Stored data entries
※ ※ ※
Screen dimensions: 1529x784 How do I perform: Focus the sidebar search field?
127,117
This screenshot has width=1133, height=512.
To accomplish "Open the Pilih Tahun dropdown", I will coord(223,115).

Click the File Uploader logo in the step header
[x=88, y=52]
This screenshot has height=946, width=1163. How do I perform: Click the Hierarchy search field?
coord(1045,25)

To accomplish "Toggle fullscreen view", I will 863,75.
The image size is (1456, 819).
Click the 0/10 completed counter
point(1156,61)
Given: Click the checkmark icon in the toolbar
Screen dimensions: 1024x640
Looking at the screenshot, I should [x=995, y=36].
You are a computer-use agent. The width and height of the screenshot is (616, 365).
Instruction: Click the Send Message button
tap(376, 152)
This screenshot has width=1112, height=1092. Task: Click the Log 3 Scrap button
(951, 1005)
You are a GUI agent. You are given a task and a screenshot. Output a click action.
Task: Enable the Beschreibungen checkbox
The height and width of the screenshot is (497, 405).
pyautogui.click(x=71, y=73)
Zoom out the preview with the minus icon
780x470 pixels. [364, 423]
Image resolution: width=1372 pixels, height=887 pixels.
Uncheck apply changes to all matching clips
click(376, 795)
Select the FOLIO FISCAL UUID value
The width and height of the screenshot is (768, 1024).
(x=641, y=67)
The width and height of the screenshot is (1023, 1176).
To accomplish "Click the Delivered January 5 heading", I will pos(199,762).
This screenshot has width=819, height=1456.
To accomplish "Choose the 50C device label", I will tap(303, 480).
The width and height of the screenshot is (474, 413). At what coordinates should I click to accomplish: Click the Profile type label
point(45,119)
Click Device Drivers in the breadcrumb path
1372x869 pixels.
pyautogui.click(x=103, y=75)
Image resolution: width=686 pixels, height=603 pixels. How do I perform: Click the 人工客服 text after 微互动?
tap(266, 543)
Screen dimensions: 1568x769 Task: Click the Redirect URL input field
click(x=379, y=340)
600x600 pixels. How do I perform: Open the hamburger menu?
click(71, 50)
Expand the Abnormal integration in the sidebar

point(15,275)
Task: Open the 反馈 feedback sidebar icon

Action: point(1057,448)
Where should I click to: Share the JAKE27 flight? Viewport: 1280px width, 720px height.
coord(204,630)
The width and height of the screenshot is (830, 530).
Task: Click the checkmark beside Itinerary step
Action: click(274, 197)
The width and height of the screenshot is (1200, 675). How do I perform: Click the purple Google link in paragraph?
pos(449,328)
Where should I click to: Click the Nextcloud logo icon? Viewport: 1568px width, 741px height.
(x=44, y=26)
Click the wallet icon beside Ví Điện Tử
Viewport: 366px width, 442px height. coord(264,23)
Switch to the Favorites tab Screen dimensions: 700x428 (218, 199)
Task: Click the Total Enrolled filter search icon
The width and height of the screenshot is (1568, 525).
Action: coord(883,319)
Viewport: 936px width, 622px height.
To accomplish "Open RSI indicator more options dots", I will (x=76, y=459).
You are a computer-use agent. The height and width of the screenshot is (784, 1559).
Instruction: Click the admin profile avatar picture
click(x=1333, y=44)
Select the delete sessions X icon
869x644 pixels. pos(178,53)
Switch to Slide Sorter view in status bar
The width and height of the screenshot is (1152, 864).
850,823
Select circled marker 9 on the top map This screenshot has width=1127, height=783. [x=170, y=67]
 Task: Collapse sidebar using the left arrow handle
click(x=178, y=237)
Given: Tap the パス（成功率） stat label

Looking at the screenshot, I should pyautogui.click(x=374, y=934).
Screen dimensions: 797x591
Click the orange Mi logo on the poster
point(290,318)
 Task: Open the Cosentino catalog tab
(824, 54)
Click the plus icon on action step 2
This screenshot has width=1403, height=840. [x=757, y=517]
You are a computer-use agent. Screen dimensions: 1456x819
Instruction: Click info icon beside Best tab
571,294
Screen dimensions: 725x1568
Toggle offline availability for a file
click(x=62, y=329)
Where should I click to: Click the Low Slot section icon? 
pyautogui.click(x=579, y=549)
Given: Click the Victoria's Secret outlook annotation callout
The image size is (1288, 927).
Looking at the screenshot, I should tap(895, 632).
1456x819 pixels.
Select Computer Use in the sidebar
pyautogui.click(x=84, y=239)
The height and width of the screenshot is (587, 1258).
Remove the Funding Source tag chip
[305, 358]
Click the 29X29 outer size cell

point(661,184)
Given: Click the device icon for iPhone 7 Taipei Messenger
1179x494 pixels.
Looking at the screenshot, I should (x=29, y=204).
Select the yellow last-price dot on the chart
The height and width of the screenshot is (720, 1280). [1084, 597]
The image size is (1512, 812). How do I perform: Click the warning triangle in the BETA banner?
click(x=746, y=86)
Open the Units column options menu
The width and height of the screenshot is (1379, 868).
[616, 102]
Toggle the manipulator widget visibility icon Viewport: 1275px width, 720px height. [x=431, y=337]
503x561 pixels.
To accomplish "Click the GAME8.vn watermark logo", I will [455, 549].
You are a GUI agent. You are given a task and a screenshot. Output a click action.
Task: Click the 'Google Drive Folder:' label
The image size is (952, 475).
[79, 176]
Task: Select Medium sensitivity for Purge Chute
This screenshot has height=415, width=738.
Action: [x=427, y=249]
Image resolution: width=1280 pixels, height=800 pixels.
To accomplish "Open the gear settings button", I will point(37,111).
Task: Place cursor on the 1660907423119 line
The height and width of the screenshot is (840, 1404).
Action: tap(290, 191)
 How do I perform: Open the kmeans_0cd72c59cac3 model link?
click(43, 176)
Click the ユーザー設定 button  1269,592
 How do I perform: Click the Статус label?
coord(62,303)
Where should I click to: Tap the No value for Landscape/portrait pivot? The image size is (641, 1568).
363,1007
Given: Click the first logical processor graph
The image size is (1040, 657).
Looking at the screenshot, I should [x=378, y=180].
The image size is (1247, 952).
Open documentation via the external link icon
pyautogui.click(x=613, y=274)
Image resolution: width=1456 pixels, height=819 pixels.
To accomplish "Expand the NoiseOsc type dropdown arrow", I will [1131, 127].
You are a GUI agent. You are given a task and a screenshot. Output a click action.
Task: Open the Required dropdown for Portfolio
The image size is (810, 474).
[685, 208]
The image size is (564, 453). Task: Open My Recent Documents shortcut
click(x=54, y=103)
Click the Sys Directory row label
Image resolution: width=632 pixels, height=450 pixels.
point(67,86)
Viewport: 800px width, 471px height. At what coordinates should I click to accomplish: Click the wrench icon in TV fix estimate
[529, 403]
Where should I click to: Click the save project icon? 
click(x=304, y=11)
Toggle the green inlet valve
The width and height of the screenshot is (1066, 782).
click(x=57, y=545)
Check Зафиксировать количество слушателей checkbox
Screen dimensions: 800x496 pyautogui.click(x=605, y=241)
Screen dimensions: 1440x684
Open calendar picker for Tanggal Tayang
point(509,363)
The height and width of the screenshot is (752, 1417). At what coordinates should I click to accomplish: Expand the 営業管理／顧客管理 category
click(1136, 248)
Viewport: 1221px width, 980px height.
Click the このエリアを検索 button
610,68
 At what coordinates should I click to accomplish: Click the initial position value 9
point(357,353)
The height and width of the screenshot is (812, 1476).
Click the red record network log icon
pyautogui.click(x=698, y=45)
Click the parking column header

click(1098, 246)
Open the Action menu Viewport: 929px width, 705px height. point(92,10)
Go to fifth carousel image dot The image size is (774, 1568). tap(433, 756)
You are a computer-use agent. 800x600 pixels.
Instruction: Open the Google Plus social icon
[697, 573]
※ ※ ※
### STATED TASK
Pick out every line of the data above that contains the string "resolution", and copy each one.

### EXERCISE OUTPUT
Image resolution: width=1372 pixels, height=887 pixels.
Image resolution: width=686 pixels, height=603 pixels. How do I perform: Click the 人工客服 text after 微互动?
Image resolution: width=1280 pixels, height=800 pixels.
Image resolution: width=1456 pixels, height=819 pixels.
Image resolution: width=632 pixels, height=450 pixels.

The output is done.